Dataset records
= = = = = = =

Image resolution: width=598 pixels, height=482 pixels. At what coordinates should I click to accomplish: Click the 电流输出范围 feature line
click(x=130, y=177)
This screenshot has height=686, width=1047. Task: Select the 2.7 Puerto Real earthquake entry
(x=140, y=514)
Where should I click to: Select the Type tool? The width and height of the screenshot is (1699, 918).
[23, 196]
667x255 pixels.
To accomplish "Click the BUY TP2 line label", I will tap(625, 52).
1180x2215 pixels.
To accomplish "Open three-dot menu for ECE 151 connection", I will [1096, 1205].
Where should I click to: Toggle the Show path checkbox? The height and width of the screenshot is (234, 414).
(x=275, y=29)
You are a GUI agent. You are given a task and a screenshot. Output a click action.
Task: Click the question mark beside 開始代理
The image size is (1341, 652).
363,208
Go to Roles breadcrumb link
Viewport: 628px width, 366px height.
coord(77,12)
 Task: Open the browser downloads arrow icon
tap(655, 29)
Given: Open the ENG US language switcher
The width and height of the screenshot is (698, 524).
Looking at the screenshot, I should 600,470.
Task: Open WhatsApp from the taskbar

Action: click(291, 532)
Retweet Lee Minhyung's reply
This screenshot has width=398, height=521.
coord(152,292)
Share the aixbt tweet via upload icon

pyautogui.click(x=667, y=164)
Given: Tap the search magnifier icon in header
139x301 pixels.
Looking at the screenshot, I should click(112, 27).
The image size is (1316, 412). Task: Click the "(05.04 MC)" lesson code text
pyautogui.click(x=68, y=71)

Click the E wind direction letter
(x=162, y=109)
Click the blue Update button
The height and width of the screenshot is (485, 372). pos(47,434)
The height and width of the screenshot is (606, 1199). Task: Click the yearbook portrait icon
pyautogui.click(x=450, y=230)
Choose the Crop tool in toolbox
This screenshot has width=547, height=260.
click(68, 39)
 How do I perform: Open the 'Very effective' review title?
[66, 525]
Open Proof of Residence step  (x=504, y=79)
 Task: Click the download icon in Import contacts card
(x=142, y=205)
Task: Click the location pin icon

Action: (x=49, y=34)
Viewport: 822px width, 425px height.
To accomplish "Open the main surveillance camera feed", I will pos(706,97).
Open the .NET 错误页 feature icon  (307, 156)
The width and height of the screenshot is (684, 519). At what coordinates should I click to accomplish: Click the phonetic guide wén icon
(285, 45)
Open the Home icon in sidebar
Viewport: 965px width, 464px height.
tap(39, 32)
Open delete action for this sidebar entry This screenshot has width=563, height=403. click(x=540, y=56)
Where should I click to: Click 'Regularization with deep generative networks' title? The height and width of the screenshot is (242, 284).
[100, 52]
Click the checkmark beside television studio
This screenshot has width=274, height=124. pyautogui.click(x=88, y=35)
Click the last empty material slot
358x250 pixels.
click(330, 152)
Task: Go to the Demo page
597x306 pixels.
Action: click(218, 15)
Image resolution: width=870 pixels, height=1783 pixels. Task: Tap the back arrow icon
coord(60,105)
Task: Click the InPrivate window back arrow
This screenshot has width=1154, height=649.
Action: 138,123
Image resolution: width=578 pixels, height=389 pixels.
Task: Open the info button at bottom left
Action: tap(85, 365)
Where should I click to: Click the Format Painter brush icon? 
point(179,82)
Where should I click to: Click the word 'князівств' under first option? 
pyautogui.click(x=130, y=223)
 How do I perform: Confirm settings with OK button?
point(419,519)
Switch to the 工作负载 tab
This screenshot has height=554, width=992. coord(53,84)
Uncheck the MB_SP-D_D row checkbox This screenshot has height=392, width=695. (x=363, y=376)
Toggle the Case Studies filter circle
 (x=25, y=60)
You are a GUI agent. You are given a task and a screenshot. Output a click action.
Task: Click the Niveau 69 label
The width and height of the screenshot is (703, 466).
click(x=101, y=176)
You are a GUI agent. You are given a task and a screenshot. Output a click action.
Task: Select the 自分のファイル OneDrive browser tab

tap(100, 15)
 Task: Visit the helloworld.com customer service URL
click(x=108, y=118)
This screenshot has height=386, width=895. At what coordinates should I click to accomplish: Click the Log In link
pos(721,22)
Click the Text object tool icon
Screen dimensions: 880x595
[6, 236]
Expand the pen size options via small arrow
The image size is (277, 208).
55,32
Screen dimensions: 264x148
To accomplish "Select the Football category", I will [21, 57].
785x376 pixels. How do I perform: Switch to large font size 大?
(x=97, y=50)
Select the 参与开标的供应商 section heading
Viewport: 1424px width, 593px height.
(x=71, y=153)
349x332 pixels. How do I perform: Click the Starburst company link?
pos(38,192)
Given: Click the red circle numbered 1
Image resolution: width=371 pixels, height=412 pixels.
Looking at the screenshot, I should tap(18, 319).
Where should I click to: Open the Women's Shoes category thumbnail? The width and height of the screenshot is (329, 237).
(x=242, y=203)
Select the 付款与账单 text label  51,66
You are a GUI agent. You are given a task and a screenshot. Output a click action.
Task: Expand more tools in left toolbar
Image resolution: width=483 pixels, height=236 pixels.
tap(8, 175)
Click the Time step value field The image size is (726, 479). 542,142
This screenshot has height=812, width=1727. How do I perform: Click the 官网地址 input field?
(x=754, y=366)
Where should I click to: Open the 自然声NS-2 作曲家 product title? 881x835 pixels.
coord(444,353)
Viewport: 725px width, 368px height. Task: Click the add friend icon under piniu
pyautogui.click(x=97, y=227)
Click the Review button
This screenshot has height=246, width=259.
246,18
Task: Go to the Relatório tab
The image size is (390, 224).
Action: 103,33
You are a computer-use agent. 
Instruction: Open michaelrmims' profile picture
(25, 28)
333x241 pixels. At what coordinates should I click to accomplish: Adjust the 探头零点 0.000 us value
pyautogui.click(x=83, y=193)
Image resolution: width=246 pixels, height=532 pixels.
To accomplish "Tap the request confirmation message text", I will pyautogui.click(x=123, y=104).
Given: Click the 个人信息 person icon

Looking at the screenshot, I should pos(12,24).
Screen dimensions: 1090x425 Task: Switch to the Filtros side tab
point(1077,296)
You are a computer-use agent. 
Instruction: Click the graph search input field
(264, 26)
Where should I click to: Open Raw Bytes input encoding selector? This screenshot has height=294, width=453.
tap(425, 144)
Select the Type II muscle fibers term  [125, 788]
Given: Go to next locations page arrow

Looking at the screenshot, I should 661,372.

= = = = = = =

# Your goal:
Whenever the word "label" shows up in a line above, copy that line.

# Result of this task:
To accomplish "Click the BUY TP2 line label", I will tap(625, 52).
Task: Click the Niveau 69 label
Select the 付款与账单 text label  51,66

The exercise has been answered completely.